Stored records
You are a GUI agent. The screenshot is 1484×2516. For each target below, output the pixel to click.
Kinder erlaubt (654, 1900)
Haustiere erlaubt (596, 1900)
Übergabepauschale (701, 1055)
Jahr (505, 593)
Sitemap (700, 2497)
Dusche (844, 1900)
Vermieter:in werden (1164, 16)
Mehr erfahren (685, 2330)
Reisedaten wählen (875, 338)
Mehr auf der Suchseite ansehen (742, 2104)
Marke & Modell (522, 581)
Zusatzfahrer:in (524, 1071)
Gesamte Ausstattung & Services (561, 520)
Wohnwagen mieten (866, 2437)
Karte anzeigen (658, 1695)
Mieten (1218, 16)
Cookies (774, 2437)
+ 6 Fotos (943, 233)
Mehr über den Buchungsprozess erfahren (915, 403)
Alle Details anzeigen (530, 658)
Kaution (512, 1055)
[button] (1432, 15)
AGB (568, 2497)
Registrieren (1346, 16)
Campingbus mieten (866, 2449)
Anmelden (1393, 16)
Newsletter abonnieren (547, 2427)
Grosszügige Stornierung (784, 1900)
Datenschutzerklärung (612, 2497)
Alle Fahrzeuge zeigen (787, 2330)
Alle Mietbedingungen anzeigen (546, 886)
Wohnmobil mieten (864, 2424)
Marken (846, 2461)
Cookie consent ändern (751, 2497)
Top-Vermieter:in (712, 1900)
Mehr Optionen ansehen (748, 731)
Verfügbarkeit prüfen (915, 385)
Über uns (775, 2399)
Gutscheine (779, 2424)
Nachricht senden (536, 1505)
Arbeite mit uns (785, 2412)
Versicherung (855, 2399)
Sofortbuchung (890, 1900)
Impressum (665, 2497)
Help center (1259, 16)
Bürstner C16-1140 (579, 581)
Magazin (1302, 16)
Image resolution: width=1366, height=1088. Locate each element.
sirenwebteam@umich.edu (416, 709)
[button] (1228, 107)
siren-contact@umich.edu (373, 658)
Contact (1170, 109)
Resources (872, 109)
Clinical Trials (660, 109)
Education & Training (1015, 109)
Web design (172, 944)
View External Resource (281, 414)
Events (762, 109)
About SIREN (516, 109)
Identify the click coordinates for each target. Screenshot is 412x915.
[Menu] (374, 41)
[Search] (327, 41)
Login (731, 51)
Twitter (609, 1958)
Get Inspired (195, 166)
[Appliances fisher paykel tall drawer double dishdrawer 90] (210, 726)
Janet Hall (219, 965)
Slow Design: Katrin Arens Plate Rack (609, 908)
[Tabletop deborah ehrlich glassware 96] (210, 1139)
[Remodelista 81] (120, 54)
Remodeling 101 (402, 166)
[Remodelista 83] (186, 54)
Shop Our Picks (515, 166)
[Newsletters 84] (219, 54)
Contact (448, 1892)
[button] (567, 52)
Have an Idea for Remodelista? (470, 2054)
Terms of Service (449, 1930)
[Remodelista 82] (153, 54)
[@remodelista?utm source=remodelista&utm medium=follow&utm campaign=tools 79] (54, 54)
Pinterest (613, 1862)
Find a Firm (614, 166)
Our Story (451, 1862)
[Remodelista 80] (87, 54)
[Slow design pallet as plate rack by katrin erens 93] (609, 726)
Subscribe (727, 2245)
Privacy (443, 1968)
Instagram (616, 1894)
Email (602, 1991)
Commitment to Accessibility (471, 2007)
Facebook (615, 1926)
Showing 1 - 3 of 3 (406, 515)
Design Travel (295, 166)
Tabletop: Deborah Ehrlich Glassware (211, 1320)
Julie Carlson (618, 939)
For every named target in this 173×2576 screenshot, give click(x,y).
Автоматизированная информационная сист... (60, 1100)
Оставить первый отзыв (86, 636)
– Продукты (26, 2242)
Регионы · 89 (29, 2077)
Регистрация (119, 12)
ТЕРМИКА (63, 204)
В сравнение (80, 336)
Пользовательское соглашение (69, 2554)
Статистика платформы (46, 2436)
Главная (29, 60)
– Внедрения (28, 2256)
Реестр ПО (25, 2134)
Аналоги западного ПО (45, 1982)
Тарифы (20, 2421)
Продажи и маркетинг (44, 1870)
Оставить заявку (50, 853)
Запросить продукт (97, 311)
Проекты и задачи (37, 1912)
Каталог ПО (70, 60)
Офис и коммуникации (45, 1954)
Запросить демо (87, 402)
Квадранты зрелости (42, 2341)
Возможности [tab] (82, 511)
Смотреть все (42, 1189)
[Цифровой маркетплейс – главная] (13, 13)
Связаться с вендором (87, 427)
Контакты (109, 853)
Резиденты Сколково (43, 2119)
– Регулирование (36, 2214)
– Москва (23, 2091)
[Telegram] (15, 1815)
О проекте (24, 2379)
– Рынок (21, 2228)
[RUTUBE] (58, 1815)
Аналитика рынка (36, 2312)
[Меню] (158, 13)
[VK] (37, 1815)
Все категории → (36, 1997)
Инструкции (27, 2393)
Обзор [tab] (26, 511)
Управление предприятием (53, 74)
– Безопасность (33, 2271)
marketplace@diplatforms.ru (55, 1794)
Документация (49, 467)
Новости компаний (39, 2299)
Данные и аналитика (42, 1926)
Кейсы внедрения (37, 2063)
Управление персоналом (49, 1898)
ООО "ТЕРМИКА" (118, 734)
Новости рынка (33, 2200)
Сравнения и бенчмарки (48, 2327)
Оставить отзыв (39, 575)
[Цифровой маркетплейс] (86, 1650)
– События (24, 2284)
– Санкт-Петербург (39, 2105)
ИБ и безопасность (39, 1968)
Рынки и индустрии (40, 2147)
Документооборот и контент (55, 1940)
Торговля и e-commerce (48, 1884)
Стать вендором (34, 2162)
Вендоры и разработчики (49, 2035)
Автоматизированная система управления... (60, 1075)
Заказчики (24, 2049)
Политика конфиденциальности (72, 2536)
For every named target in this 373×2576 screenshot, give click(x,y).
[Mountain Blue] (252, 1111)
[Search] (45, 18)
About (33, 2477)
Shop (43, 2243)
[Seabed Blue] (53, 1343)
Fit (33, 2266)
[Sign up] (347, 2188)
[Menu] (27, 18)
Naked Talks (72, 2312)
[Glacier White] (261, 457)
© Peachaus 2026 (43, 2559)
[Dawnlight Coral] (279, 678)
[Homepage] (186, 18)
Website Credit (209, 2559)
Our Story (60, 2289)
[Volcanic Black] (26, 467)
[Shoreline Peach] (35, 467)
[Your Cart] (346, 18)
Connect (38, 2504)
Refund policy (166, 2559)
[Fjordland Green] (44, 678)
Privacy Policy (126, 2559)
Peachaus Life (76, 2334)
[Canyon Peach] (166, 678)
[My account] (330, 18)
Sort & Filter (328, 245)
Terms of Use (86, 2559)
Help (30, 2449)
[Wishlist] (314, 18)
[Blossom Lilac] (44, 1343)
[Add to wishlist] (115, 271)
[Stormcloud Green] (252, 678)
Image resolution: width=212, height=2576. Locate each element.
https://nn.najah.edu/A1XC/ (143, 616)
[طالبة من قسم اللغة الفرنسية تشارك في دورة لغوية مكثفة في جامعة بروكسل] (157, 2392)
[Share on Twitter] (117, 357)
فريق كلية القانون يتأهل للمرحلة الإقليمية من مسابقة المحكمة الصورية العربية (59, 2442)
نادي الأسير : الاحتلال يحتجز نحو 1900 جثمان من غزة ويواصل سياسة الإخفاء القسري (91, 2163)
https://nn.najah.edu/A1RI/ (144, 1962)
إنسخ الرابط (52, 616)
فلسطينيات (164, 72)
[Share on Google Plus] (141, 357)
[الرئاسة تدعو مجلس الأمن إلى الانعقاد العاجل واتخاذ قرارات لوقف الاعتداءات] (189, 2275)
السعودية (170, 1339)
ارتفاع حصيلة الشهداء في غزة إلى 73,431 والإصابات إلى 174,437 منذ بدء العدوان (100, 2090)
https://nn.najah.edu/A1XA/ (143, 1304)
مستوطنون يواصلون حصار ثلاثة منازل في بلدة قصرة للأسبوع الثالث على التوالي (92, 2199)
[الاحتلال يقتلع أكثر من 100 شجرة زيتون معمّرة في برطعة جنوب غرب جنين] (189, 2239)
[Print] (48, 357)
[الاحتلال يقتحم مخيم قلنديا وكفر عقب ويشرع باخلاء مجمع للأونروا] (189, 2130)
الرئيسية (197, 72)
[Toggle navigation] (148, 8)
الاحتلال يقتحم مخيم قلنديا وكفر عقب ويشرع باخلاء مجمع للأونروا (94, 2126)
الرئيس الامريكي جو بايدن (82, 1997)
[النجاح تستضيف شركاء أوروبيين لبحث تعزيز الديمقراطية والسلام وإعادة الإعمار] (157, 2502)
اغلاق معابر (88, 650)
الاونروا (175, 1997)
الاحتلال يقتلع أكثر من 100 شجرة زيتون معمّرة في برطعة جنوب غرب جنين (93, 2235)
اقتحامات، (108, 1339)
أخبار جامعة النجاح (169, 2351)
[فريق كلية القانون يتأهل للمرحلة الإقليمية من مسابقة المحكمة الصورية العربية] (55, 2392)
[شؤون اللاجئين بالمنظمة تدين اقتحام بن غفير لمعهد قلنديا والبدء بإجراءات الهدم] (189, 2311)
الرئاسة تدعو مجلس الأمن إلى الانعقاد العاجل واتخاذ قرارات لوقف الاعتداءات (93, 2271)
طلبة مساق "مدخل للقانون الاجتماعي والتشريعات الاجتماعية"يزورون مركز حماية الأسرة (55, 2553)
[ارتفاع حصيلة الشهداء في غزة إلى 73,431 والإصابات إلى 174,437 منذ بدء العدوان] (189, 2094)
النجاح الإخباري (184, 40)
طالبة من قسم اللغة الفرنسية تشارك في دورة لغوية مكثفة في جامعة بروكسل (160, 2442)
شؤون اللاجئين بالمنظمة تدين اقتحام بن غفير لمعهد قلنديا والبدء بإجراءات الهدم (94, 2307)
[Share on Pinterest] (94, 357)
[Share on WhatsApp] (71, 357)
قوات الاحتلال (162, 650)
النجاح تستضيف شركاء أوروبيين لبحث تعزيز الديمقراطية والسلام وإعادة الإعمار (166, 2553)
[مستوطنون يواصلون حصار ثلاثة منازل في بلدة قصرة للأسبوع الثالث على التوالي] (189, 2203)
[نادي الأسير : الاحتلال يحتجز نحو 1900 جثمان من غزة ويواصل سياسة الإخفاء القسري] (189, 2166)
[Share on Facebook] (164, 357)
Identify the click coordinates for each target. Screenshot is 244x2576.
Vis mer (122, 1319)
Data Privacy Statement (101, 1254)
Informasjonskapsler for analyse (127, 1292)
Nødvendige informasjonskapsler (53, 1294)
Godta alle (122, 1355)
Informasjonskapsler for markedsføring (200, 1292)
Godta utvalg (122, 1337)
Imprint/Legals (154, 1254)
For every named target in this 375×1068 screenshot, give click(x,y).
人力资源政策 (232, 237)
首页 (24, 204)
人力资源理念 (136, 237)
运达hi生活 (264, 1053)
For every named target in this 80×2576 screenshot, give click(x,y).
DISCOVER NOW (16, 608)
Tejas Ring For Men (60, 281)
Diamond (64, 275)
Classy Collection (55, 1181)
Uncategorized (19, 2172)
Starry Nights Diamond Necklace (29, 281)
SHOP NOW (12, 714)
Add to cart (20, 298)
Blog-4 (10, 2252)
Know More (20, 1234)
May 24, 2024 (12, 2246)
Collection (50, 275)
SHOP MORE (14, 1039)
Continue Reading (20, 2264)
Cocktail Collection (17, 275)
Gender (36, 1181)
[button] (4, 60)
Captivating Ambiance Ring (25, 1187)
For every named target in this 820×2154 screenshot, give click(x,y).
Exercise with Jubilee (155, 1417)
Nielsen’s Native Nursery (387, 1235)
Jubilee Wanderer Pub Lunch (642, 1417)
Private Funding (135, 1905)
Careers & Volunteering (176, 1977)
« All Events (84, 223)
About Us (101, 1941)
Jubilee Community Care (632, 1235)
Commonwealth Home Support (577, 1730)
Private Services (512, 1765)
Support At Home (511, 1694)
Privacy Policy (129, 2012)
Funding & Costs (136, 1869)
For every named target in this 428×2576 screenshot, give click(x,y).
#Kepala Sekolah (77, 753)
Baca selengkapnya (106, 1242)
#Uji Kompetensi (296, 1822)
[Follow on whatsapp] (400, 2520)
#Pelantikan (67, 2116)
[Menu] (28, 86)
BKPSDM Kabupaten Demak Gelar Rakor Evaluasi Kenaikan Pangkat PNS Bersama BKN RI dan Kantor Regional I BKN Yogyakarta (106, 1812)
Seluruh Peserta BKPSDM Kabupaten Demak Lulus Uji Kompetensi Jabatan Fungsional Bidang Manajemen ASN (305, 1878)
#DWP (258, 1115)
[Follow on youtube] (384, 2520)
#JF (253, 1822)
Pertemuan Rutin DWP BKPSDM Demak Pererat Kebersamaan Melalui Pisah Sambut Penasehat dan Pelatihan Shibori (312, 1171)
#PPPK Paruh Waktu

• _WHAT YOU WILL DO_: Copy each line above containing the string "named".

• _ANSWER TO THIS TASK_:
For every named target in this 173×2576 screenshot, give click(x,y).
For every named target in this 373×2576 screenshot, give click(x,y).
For every named target in this 375×1068 screenshot, give click(x,y).
For every named target in this 80×2576 screenshot, give click(x,y).
For every named target in this 820×2154 screenshot, give click(x,y).
For every named target in this 428×2576 screenshot, give click(x,y).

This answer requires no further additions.